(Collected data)
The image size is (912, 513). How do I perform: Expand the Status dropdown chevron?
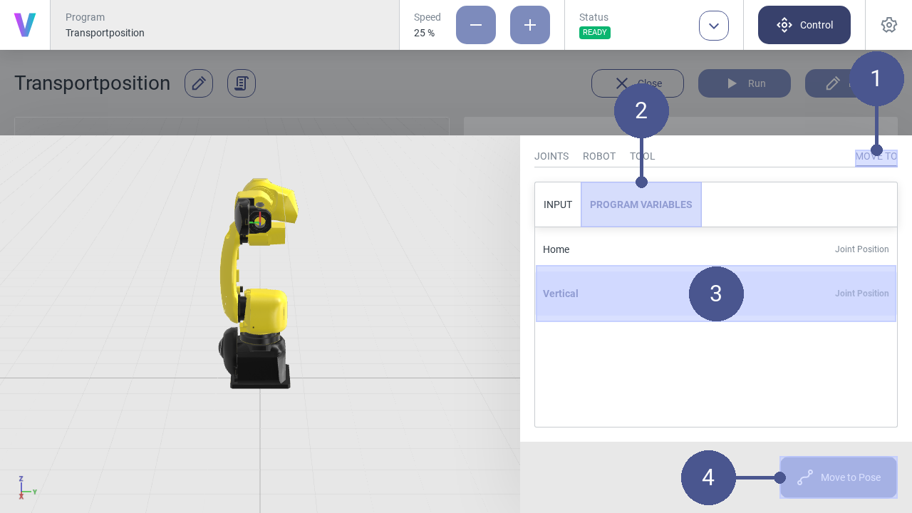pos(713,26)
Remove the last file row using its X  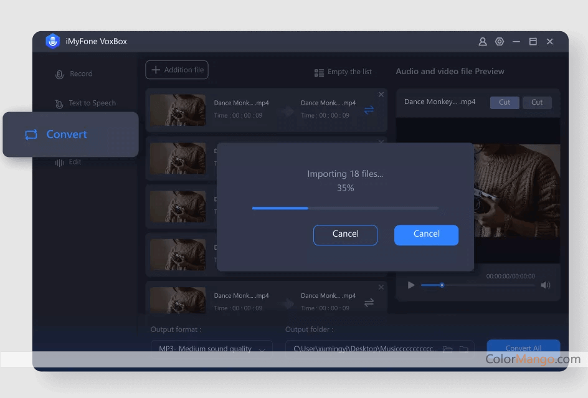[381, 287]
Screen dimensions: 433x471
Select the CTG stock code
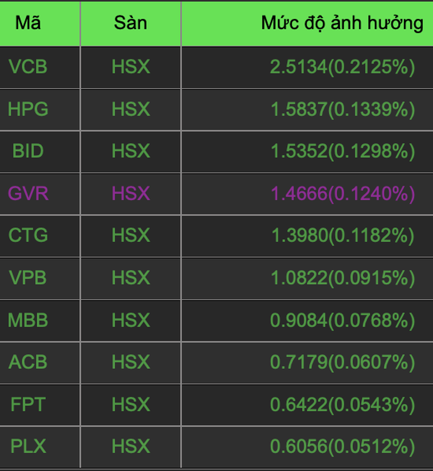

§ **Directions**: Your answer must be exactly the lines from the one with "Screen dimensions: 433x471" through the last line of the entries, both included, with no pictures; please add nothing else.

§ **Finished task**:
Screen dimensions: 433x471
Select the CTG stock code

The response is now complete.